→ DATA TO USE:
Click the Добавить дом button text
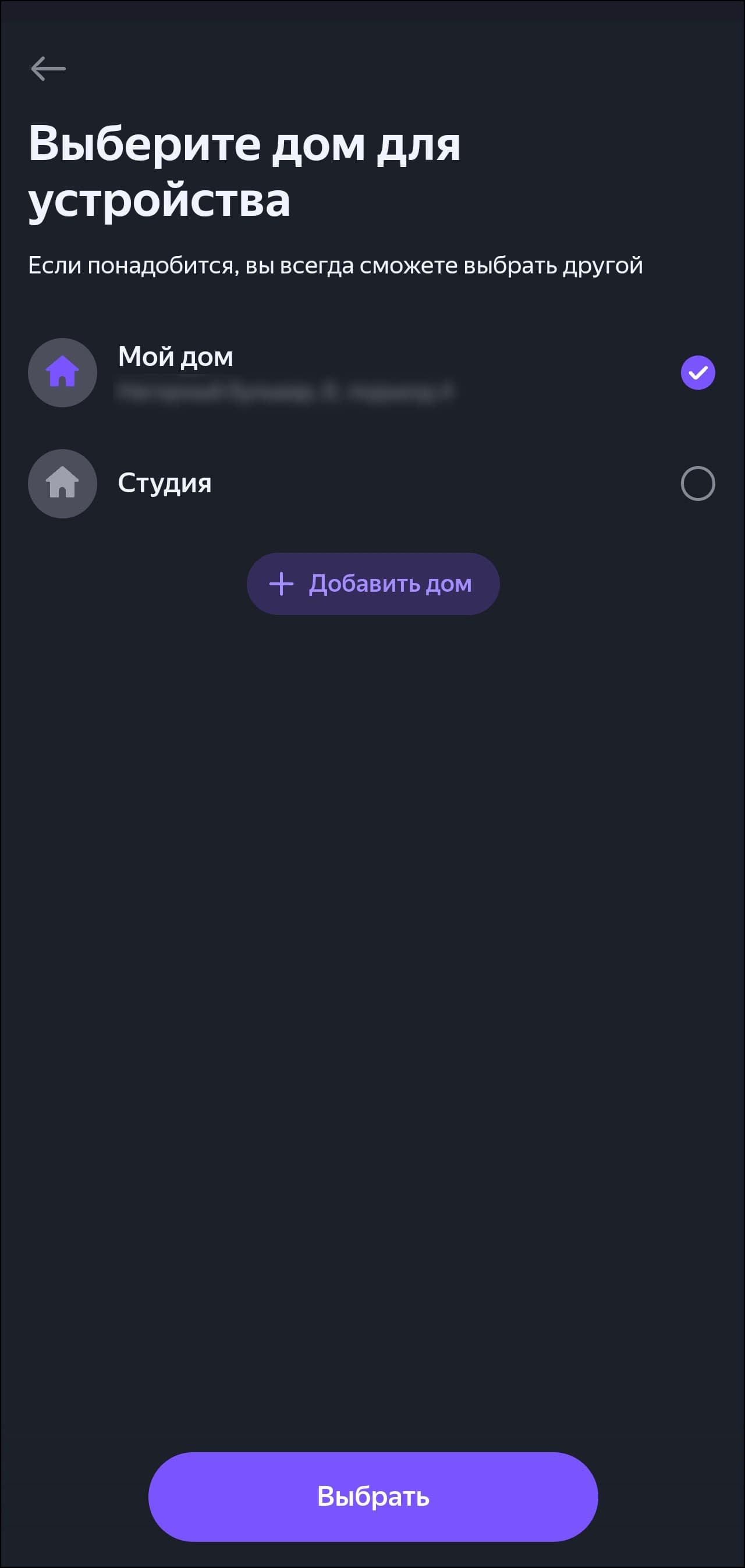coord(390,584)
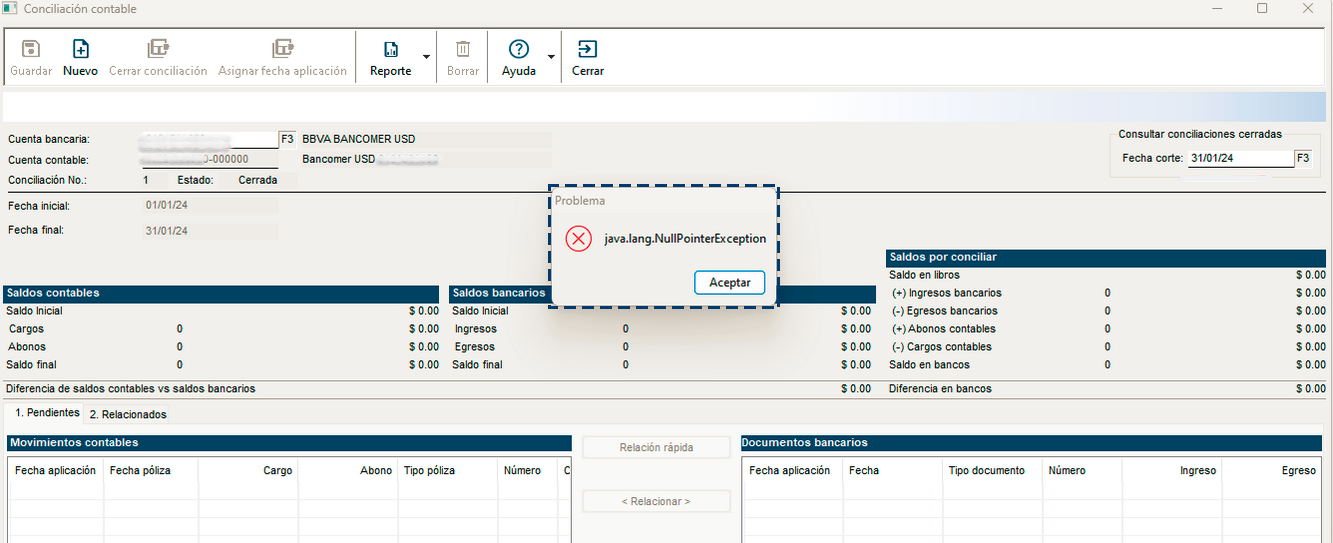Click the Tipo documento column header

(x=986, y=470)
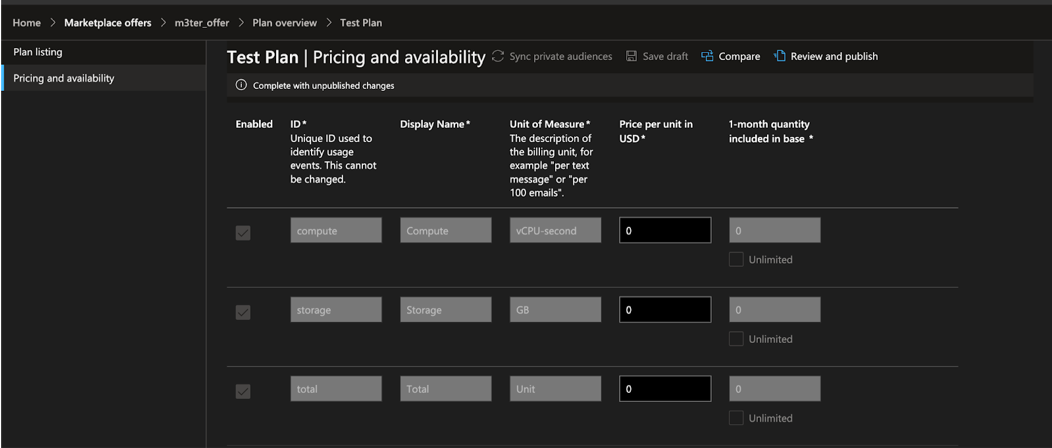The width and height of the screenshot is (1052, 448).
Task: Click the Sync private audiences refresh icon
Action: click(x=498, y=57)
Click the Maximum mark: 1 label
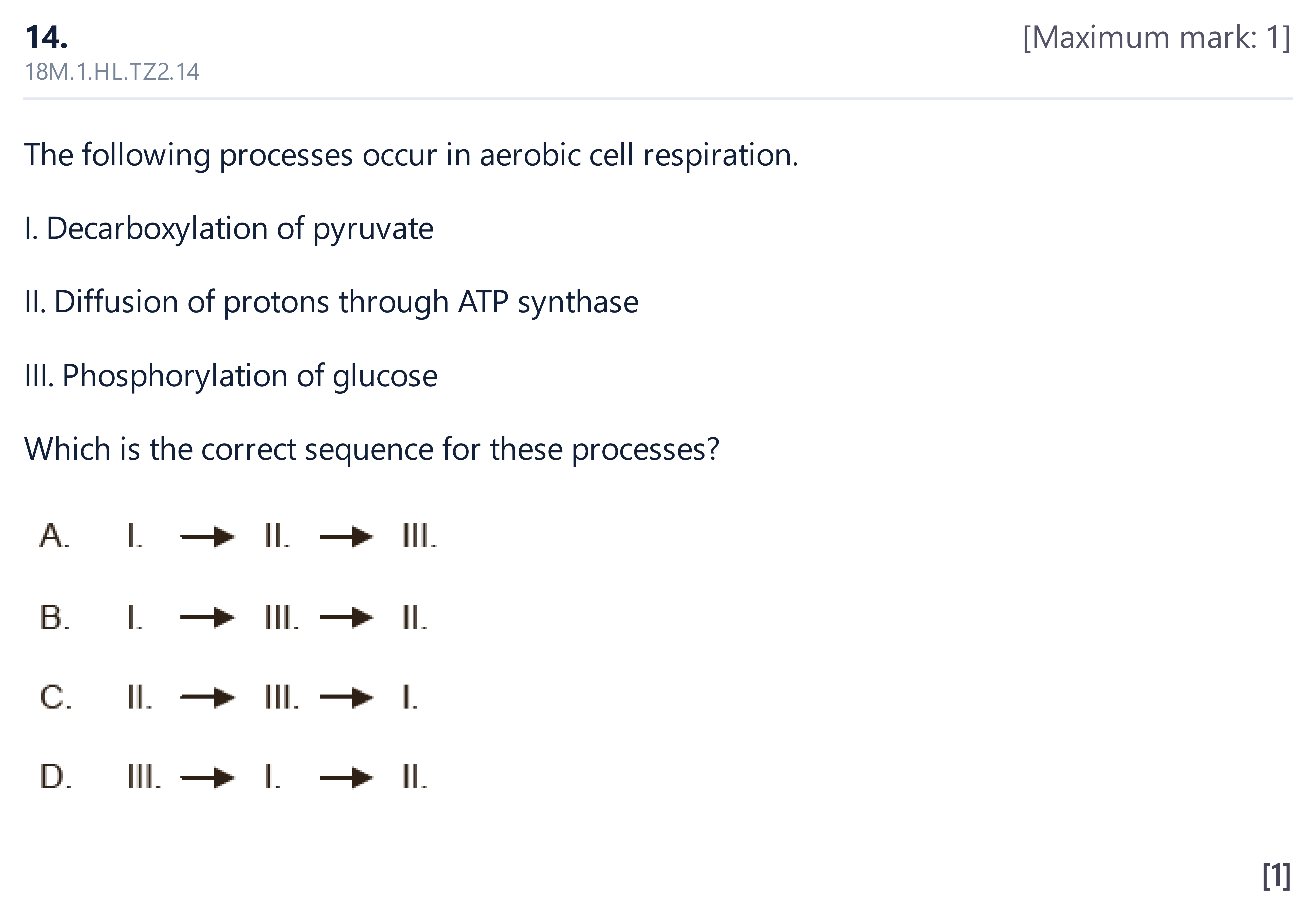This screenshot has width=1316, height=913. pos(1156,38)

→ SHORT TASK:
Rewrite all of the records with "label" swapped for "field", and keep everything else the same. Leave the pictures out of your answer.

→ EXERCISE ANSWER:
Click the Добавить дом button text
coord(390,584)
Click the Tipo documento column header

(x=986, y=470)
The width and height of the screenshot is (1052, 448).
Task: Click the Sync private audiences refresh icon
Action: click(x=498, y=57)
Click the Maximum mark: 1 field
This screenshot has width=1316, height=913. pos(1156,38)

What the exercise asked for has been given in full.